With the weather set on ‘Perfect’, we cruised lazily out of the marina. As the sunroof glided silently open, we were bathed in warmth, accentuated by the rich honey-hued timber work of the saloon. With the aft saloon doors open, there was little between us and the great outdoors. And enhancing the experience were the large overlapping saloon windows, which provide near uninterrupted views down either side of the boat.
And speaking of views, the best on the boat is at the helm. The skipper has a commanding view of the surroundings, aided by all the latest electronics in a console that would not look out of place on a James Bond set. The twin companion seat next to the helm is the perfect perch to watch the journey unfold. Considerable power, in the form of twin 1360hp MAN diesels, ensures that the Predator more than lives up to its performance credentials.
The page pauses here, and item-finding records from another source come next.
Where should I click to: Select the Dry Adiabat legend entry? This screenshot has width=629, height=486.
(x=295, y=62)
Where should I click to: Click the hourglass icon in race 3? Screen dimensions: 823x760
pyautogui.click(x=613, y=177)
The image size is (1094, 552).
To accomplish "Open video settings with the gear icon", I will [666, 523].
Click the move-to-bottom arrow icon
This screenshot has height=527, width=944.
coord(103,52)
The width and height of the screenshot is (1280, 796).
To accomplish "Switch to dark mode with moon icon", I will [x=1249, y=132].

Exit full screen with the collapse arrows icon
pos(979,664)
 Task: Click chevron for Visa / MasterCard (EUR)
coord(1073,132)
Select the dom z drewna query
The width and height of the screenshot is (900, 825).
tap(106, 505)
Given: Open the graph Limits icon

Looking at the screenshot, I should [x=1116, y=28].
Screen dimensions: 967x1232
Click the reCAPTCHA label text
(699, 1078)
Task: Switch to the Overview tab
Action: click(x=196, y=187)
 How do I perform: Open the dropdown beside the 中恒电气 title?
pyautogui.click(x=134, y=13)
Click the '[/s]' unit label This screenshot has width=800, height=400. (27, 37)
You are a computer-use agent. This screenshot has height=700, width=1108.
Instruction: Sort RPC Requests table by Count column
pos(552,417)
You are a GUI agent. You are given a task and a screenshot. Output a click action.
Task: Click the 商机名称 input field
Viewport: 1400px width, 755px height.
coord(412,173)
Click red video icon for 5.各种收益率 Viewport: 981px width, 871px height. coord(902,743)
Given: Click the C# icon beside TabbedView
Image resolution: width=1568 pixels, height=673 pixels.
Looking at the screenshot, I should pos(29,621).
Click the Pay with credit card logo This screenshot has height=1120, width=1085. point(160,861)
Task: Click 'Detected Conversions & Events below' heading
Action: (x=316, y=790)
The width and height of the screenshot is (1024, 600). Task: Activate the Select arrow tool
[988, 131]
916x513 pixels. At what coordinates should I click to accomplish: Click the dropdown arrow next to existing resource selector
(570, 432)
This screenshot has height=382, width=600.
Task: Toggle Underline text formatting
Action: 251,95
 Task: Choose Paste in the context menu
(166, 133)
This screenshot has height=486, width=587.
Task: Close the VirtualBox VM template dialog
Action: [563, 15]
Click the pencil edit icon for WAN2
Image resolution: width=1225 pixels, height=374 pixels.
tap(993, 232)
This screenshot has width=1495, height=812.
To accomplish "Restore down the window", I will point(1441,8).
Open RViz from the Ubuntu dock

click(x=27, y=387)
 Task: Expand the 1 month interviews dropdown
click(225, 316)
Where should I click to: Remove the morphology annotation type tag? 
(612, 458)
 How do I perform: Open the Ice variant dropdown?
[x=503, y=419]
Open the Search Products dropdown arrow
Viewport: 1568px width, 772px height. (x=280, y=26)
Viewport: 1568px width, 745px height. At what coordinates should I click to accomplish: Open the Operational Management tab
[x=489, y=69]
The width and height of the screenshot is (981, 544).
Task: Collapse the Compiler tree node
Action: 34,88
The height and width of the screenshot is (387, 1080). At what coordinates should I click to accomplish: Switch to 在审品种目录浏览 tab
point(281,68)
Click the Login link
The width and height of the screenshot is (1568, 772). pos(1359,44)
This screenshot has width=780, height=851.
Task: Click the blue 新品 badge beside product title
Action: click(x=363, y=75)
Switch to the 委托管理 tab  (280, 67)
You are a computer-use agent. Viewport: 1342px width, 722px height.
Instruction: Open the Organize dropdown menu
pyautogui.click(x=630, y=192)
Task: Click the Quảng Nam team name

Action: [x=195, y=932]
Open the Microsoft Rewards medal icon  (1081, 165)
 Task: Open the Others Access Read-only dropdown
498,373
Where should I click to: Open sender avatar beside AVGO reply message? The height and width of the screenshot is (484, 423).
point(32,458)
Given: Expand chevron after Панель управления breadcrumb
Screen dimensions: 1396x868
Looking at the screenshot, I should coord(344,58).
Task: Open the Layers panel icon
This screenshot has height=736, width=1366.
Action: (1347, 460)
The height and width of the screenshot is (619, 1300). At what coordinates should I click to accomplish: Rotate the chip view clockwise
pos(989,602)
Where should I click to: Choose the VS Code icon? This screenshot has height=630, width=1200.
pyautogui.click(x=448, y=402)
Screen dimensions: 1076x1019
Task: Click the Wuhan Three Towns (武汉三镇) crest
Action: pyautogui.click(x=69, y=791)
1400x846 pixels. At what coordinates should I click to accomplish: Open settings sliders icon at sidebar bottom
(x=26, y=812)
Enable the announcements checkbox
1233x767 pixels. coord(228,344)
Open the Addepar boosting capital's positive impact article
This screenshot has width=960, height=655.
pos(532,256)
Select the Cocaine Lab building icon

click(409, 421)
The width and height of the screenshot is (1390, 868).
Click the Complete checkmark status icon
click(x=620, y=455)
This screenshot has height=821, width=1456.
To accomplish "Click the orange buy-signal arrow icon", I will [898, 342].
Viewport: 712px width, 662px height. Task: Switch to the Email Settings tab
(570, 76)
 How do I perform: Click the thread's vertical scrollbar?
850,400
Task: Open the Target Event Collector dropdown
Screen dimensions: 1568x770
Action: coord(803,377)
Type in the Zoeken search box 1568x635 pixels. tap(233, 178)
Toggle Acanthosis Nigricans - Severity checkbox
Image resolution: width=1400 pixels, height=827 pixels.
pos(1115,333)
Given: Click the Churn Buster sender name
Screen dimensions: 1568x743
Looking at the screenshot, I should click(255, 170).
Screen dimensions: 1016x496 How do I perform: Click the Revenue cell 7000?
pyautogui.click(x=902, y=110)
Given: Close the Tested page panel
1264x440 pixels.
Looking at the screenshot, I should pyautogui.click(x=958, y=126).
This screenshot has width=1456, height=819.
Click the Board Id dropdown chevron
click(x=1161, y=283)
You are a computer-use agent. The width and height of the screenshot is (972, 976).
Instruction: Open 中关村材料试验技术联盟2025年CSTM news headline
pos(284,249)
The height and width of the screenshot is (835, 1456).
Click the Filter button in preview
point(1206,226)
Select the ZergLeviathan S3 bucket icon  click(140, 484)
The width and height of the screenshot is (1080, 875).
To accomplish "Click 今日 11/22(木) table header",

Richard steered a northerly course that took in Wavebreak Island, where we hove to for a spot of lunch. With the saloon doors open, the cockpit and saloon form one expansive entertaining area. The large wraparound lounge in the cockpit is the perfect place to relax and take in the surroundings. And a wetbar, complete with hotplate, ice maker and ice chest, is the ideal accessory for a spot of entertaining.
As the effects of sun, sea and seafood take hold, it’s simply a matter of laying back on the sumptuous aft sunpad for a spot of relaxation. Or for the more adventurous, wander down the transom stairs to the garage and swim platform, where you can go for a dip or roll out the tender or PWC for some fun and games. And if you want to really get away from it all, a lazy stroll to the bow reveals a large sunpad that you can recline on and watch the world go by.
And, of course, there is enough electronic gadgetry throughout the boat, in the form of TVs, DVDs and other entertainment options to keep guests of all ages occupied.
But while the Predator 72 is clearly a boat for lovers of the great outdoors, its interior spaces have certainly come in for a lot of attention from designers.
Stairs lead from the saloon to a spacious, well-equipped – including a full-size fridge/freezer – and well-lit galley with plenty of bench space for meal preparation. Other amenities include a day head/shower off the galley and a small dinette.
Turning aft, another stairway leads to the what, for me, was the Predator’s signature feature. The full-beam, midships master stateroom is like a sanctuary from the world. It is massive by most standards and saturates its occupants in luxury and indulgence. A king-size bed dominates, surrounded by elegantly crafted cabinetry. Three large rectangular portholes spray light into the cabin, which is served by her ladyship’s vanity suite on one side, and a generous en suite shower on the other.
By comparison, the forward stateroom is still a generous space, and is served by its own en suite shower and head.
Additional guest accommodation is available in a more compact cabin to starboard, leading directly off the galley. It shares the dayhead via its own en suite access.
The Predator 72 indulges its occupants, exuding style, elegance and power. Its sleek lines, quality interior surfaces and fittings and open layout combine to create a boating experience hard to match in its class. Whether cruising lazily on the Broadwater, anchored off a quiet cove, or thundering across the ocean in full flight, this is a boat that embodies the prestigious UK brand’s ethos of power, passion and luxury.